>> For centuries these dogs were Chinese royalty's companion of choice. But those days are long gone. And in the year of the dog, the Pekingese is a rare sight in China. When the Ch'ing Dynasty ended more than hundred years ago, the imperial canine was no longer out of reach for commoners.
The dog was immediately popular both in China and in the West as an exotic luxury. But by the 1990s, Pekingese puppies were far more often found as strays in the alleys of Beijing, the city they were named after. Reuters' Joseph Campbell explains the breed's fall from grace.>> At one time, although there were hoards of stray Pekingese on Chinese streets, the communist government really didn't encourage pet ownership because they believed it to be a bourgeois associated activity.
So the pet boom really didn't take off until quite recently. Of course, this was middle class driven when pet owners, who have money in their pockets, are given the option of buying a sub par breed back home or a more exotic animal, such as poodles and Corgis. They probably would go for the latter.

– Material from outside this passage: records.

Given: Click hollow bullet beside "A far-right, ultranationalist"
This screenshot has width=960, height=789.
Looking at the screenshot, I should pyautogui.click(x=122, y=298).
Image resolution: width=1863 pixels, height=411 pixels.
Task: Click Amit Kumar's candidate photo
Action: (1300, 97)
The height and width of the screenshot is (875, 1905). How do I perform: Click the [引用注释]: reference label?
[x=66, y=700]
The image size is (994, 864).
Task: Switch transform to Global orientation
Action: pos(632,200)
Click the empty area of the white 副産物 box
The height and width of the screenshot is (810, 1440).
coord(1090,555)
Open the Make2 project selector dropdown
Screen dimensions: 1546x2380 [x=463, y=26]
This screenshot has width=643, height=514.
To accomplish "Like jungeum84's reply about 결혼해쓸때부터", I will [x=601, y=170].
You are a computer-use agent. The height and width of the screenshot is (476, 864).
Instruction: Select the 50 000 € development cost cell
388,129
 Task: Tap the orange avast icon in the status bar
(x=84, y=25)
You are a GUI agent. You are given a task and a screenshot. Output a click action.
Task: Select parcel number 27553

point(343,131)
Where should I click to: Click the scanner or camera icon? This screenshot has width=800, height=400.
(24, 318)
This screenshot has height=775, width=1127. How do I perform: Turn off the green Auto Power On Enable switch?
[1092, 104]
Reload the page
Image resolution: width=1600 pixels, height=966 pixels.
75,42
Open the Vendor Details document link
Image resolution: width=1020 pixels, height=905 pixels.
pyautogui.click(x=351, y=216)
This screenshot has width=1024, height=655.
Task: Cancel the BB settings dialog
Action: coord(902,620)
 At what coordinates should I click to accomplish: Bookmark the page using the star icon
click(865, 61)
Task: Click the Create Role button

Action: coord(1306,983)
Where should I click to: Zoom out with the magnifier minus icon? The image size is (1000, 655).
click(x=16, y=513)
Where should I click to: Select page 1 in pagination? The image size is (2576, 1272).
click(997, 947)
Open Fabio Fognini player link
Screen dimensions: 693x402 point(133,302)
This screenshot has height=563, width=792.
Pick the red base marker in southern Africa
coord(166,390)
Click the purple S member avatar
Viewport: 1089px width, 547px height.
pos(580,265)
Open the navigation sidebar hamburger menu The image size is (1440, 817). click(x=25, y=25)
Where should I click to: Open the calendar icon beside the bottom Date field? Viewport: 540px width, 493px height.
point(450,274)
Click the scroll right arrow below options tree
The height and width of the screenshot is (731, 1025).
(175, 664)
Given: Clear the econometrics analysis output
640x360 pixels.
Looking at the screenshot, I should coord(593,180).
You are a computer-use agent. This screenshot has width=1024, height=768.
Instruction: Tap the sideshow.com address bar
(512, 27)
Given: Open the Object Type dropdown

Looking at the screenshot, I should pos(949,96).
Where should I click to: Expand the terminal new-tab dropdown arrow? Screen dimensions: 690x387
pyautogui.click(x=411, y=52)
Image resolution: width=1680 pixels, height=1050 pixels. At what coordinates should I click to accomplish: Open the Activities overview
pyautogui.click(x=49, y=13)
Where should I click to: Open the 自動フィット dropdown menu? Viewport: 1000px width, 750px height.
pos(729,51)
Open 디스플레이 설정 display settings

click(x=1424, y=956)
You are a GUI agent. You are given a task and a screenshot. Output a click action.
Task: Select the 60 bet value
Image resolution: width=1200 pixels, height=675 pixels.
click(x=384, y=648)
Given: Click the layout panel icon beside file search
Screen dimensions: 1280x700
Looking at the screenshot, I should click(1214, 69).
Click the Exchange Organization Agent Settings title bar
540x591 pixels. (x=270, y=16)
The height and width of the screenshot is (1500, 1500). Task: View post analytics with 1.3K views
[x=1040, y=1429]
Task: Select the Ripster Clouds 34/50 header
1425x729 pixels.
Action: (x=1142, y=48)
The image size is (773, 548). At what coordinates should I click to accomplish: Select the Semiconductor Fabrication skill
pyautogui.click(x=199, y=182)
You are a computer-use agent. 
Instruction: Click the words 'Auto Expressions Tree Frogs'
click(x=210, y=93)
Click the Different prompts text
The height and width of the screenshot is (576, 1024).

>> While a locally bred Pekingese can cost about $400, a foreign one can go for more than 15,000. Chinese pet owners opt for the overseas version for its supposed purity. Due to years of inbreeding, local Pekingese have gained a bad reputation as unintelligent animals with numerous health issues.
Still, some breeders continue to raise them, at least as a hobby, hoping someday they'll rise in popularity again, and reclaim their imperial dignity.